▶ **Given exercise**: Copy the listing from the line with "Screen dimensions: 1365x600" through the end of the listing, and replace "Viewport" with "Display" everywhere in that stretch, leaving everything else unchanged.

▶ **Data entries**:
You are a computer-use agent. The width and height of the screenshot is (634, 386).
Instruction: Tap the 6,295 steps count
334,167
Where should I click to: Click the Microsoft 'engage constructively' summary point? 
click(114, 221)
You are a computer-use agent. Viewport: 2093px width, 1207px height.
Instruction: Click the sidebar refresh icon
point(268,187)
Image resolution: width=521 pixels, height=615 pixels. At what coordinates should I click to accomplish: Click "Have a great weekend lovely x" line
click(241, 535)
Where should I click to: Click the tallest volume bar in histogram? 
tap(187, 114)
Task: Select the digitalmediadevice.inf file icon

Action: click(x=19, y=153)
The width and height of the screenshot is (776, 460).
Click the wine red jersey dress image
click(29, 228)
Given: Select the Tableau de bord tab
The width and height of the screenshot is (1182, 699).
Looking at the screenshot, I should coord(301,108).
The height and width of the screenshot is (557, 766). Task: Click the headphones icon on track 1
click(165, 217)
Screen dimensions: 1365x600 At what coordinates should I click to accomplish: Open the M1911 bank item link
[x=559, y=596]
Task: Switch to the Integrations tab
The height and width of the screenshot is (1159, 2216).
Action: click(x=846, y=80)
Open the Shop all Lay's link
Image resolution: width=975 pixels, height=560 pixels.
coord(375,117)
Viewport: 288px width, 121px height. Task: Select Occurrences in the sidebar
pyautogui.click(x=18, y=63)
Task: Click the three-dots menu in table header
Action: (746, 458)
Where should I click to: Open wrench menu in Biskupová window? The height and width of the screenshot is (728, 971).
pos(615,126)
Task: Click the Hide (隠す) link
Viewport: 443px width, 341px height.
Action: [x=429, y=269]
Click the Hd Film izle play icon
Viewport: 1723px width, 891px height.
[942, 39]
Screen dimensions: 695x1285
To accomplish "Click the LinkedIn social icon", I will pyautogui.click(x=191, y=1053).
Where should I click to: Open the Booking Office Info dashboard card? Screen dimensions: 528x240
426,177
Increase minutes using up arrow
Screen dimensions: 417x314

▶ **Answer**:
Screen dimensions: 1365x600 At what coordinates should I click to accomplish: Open the M1911 bank item link
[x=559, y=596]
Task: Switch to the Integrations tab
The height and width of the screenshot is (1159, 2216).
Action: click(x=846, y=80)
Open the Shop all Lay's link
Image resolution: width=975 pixels, height=560 pixels.
coord(375,117)
Display: 288px width, 121px height. Task: Select Occurrences in the sidebar
pyautogui.click(x=18, y=63)
Task: Click the three-dots menu in table header
Action: (746, 458)
Where should I click to: Open wrench menu in Biskupová window? The height and width of the screenshot is (728, 971).
pos(615,126)
Task: Click the Hide (隠す) link
Display: 443px width, 341px height.
Action: [x=429, y=269]
Click the Hd Film izle play icon
Display: 1723px width, 891px height.
[942, 39]
Screen dimensions: 695x1285
To accomplish "Click the LinkedIn social icon", I will pyautogui.click(x=191, y=1053).
Where should I click to: Open the Booking Office Info dashboard card? Screen dimensions: 528x240
426,177
Increase minutes using up arrow
Screen dimensions: 417x314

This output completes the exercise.